**Instructions:**
1. In the passage on heat and birth rates, in which months do U.S. birth rates peak?
2. Rewrite the stretch of the passage on heat and birth rates from "After crunching the" through "whole United States.", swapping "crunching" for "analyzing".
3. Decide whether each statement agrees with the passage on heat and birth rates, answering yes or no and quoting the words that decide it: (a) The study drew on vital statistics data from 1931 through 2010. (b) A survey found that Americans in the South reported having less sex than those living farther North. (c) Miami's crude birth rate is higher than that of Minneapolis.

**Selected text:**
########################################

That, in turn, raises a worry about global warming's effects on future fertility. If couples indulge in intercourse less frequently when it's hot, economists Alan Barreca of Tulane, Melanie Guldi of the University of Central Florida, and Olivier Deschenes of the University of California, Santa Barbara reason, then they are less likely to conceive and give birth. But before we consider whether that conclusion makes sense, let's take a look at their empirical evidence.

The study examines the seasonality of birth rates in four U.S. regions—the South, the Northeast, the Midwest, and the West. Using vital statistics data from 1931 through 2010, the researchers confirm the well-known fact that U.S. birth rates peak in August and September. They're about 10 percent higher in those months than at their trough in April. From this it seems reasonable to conclude that couples enjoy more intimacy in the cooler months of November, December, and January. The authors also compile temperature and humidity data from 1931 through 2010 by county, against which they match subsequent birth rates by state.

After crunching the numbers, the researchers find that days above 80 degrees Fahrenheit do correlate with fewer subsequent births. Specifically, they report that "each additional >80°F day causes birth rates to fall by approximately 0.06% 8 months later, 0.39% 9 months later, and 0.21% 10 months later." This implies that on average, from 1931 to 2010, a day with temperatures greater than 80 degrees results in 1,165 fewer births across the whole United States.

Not surprisingly, they find that the effect of greater-than-80-degree days is about double in "cold states" versus "hot states," suggesting those of us who dwell in balmier climes are less likely to forgo romance just because it's a bit warm. In fact, a 2011 Degrees of Pleasure survey for the Trojan condom company found that Americans living in the South generally reported having more sex than those living farther North. For example, folks living in Miami claimed an average for sexual intercourse of 102 times per year compared to just 64 times annually for inhabitants of Minneapolis. Still, a majority agreed that 68 degrees is the ideal indoor temperature and 70 degrees is the ideal outdoor temperature for sex. Some 35 percent also said that they had passed on sex until temperatures cooled down. For what it's worth, the most recent figures show that the crude birth rate for Miami stands at 12.8 per 1,000 people compared to 14.8 per 1,000 for residents of Minneapolis.

The researchers do also detect a rebound effect in which births increase in the months after an 80-degree-or-above temperature shock. In other words, coital frequency apparently increases once temperatures drop. The rebound in births, however, is only half of what the average would have been if temperatures had been sustained at a lower level. Their analysis suggests that 30 additional days at 85 degrees Fahrenheit or above would result in a 12 percent decline in births.

But what about the high fertility rates found in some tropical countries? High temperatures don't seem to prevent people there from enjoying a bit of copulation. Or do they? In fact, researchers have noticed a birth seasonality that corresponds with changes in average temperature.

Way back in 1978 demographers associated with the International Fertility Research Program analyzed births in India. "The conception rate in Baroda and Manipal, India, is lowest during the hottest weather," they reported. "The greatest extremes are found in Baroda and, following high summer temperatures, there is a prolongation of low conception rates." The researchers speculated that this could be due to elevated scrotal temperatures inhibiting sperm production, but also suggested that high temperatures might also result in less frequent coitus.

########################################

**Dataset extract:**
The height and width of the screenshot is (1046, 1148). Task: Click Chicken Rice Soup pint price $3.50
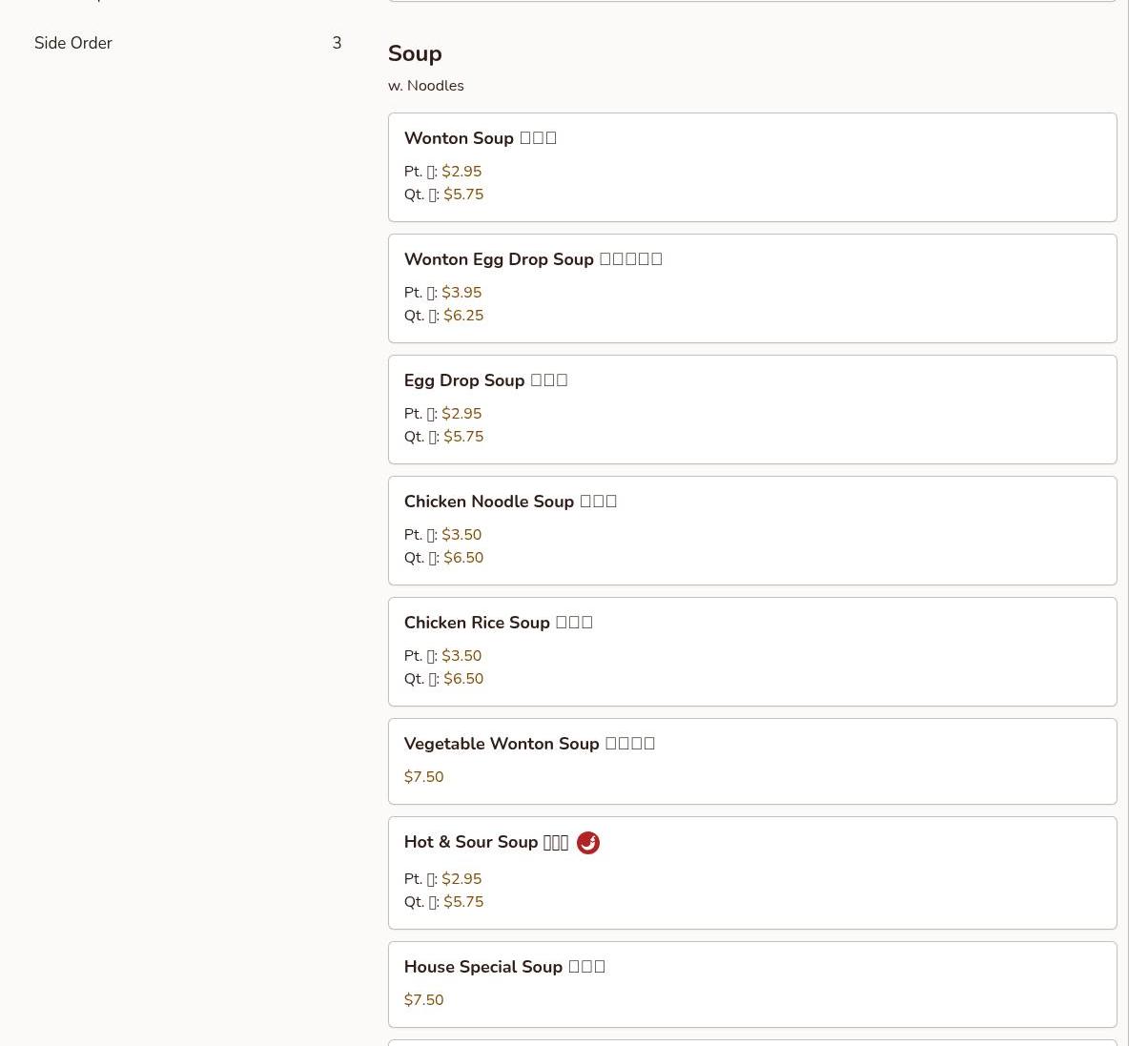pos(461,656)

########################################

**The responses:**
1. August and September.

2.
After analyzing the numbers, the researchers find that days above 80 degrees Fahrenheit do correlate with fewer subsequent births. Specifically, they report that "each additional >80°F day causes birth rates to fall by approximately 0.06% 8 months later, 0.39% 9 months later, and 0.21% 10 months later." This implies that on average, from 1931 to 2010, a day with temperatures greater than 80 degrees results in 1,165 fewer births across the whole United States.

3.
(a) Yes: "Using vital statistics data from 1931 through 2010"
(b) No: "Americans living in the South generally reported having more sex than those living farther North"
(c) No: "the crude birth rate for Miami stands at 12.8 per 1,000 people compared to 14.8 per 1,000 for residents of Minneapolis"